Kazuki berdiri di tengah lorong laboratorium, dinding-dinding logam dingin mengelilinginya. Lampu-lampu neon di atas kepalanya berkelip samar, menciptakan bayangan yang terus berubah di lantai.
Udara di tempat itu terasa hampa, seperti ada sesuatu yang salah dengan ruang di sekitarnya.
Ia baru saja keluar dari ruang penelitian, tetapi lorong ini... tidak sepenuhnya sama.
Langkahnya bergema saat ia berjalan perlahan, menatap pintu-pintu yang berjajar di sepanjang lorong.
Beberapa di antaranya memiliki tanda identifikasi, tetapi yang lainnya tampak kosong—seperti tak pernah digunakan sebelumnya.
Kemudian, suara langkah kaki terdengar dari belakangnya.
Kazuki menoleh.
Seorang pria berbaju jas laboratorium berjalan ke arahnya. Wajahnya familiar, tapi entah kenapa Kazuki merasa ada yang tidak beres.
"Kazuki?" Pria itu menyapanya dengan ragu.
Kazuki mengerutkan kening. "Profesor Yagami?"
Pria itu mengangguk, tetapi sorot matanya aneh—seolah-olah ia sedang menilai sesuatu.
"Kau menghilang sejak tadi siang," kata Profesor Yagami. "Kami mencarimu di ruang eksperimen, tapi mereka bilang kau tak pernah kembali ke laboratorium."
Kazuki terdiam. Tadi siang? Ia merasa baru saja berada di ruang eksperimen kurang dari satu jam yang lalu.
"Profesor..." Kazuki mencoba mengingat. "Aku tadi ada di sini. Aku tidak pernah pergi ke mana pun."
Profesor Yagami mengernyit. "Apa maksudmu? Aku baru saja melihat rekaman CCTV. Kau tidak ada di sana."
Kazuki merasakan sesuatu yang dingin merambat di tulang belakangnya. Dua versi realitas sedang bertabrakan.
—
Malam itu, Kazuki terbangun dengan napas terengah-engah.
Mimpi itu kembali.
Ia berdiri di tengah ruangan kosong yang luas, dikelilingi oleh bayangan yang terus bergerak. Di kejauhan, ada sosok seseorang—terbungkus dalam cahaya redup, tubuhnya nyaris transparan.
"Kazuki…"
Suara Rin.
Kazuki mencoba melangkah maju, tetapi kakinya terasa berat, seolah-olah lantai itu sendiri berusaha menahannya.
"Kazuki… tolong…"
Suara itu terdengar lebih lemah, seakan sesuatu sedang menariknya menjauh.

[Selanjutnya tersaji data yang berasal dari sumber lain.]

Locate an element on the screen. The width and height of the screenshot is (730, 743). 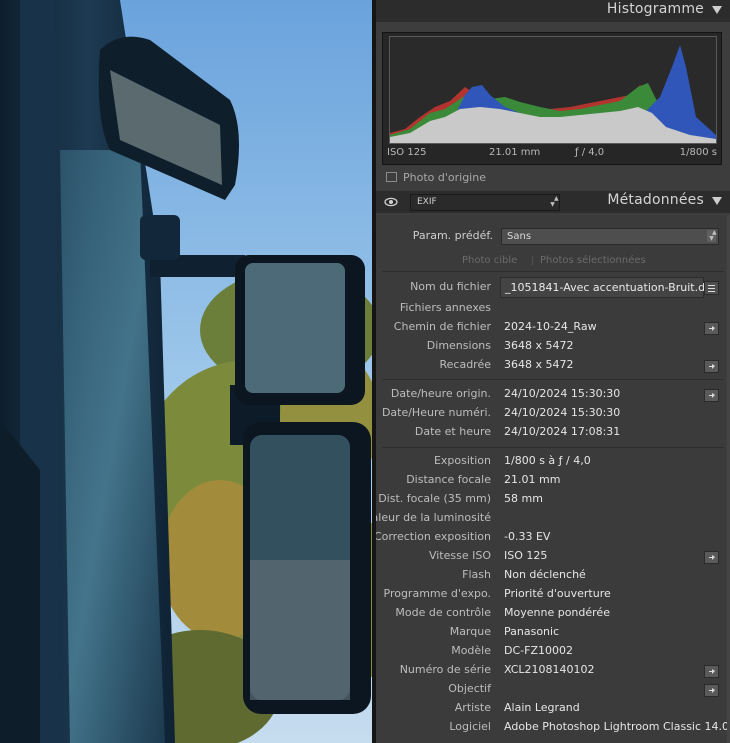
filename-value: _1051841-Avec accentuation-Bruit.dng is located at coordinates (612, 288).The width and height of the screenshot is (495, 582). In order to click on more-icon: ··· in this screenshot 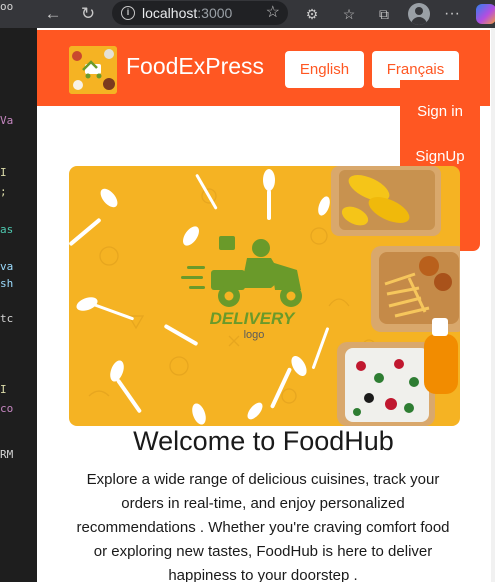, I will do `click(452, 14)`.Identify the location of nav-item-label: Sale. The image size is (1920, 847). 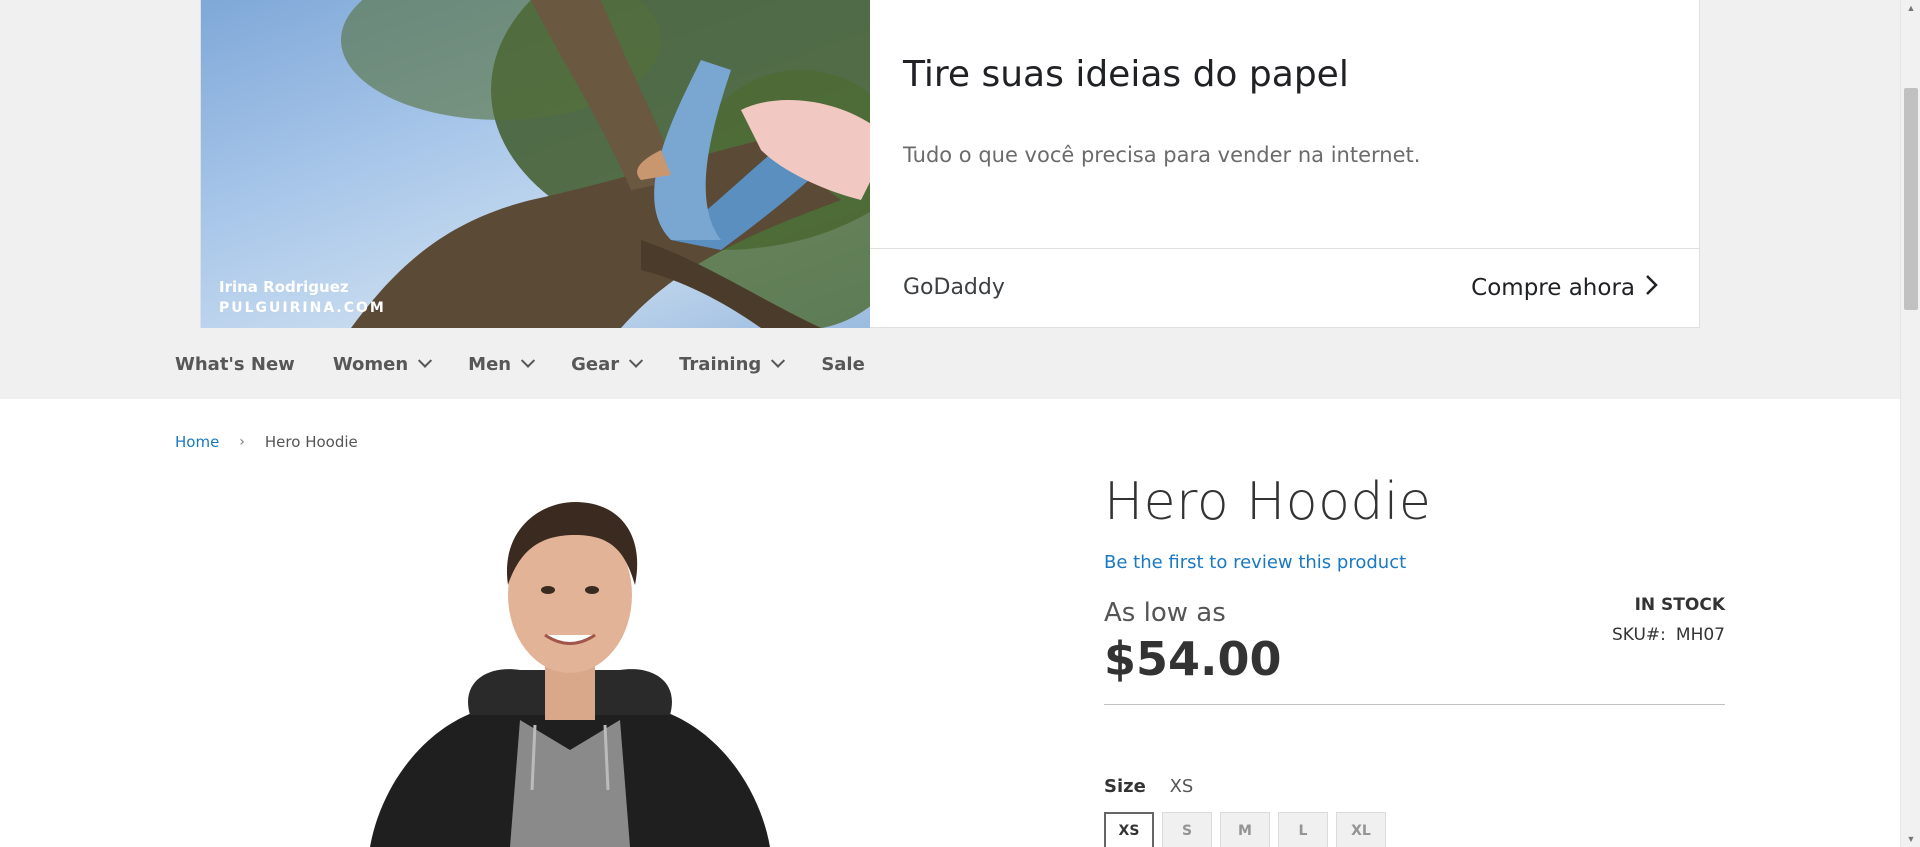
(843, 364).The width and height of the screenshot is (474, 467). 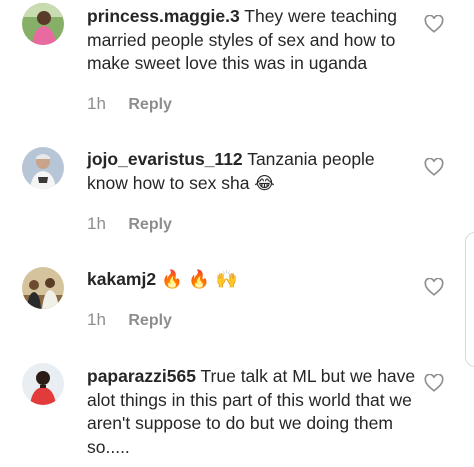 What do you see at coordinates (165, 159) in the screenshot?
I see `comment-username: jojo_evaristus_112` at bounding box center [165, 159].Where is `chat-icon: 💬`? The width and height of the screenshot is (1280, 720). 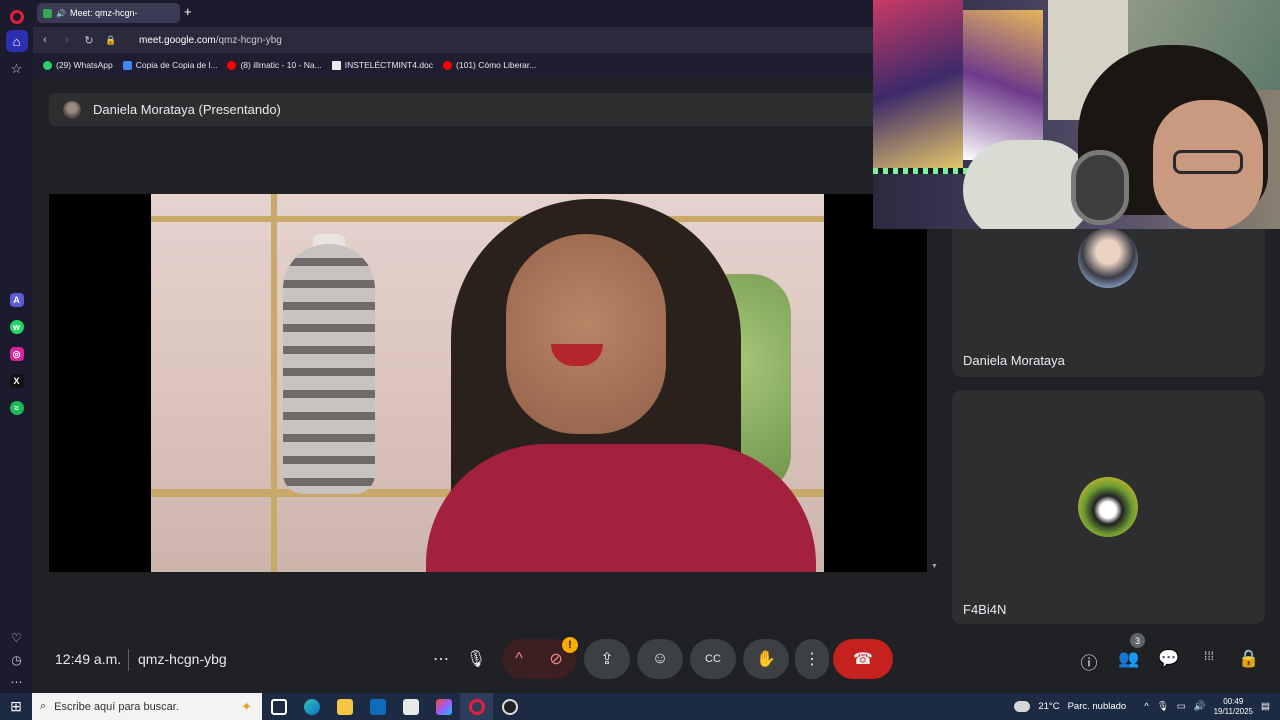
chat-icon: 💬 is located at coordinates (1169, 659).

Kazuki berusaha berlari. "Rin! Aku di sini!"
Tetapi sebelum ia bisa mendekat, ruangan itu hancur, pecah seperti kaca, dan ia kembali ke kegelapan.
—
Kazuki terbangun dengan keringat dingin. Tangannya mencengkeram seprai dengan erat.
Ia menoleh ke meja di sudut kamar.
Di sana, tepat di tengah meja, ada selembar catatan yang sebelumnya tidak ada.
Dengan tangan gemetar, ia mengambilnya. Tulisan di atasnya tampak kabur, seperti ditulis dengan terburu-buru.
"Aku menunggumu di tempat di mana waktu berhenti."
Kazuki menatap catatan itu dalam diam.
Di luar jendela, kota yang biasanya diterangi lampu-lampu neon kini tampak lebih gelap dari biasanya. Seakan-akan sebagian dunia telah menghilang tanpa ia sadari.
Catatan di tangannya bergetar pelan di bawah cahaya bulan.
"Apakah aku benar-benar mengingat segalanya?"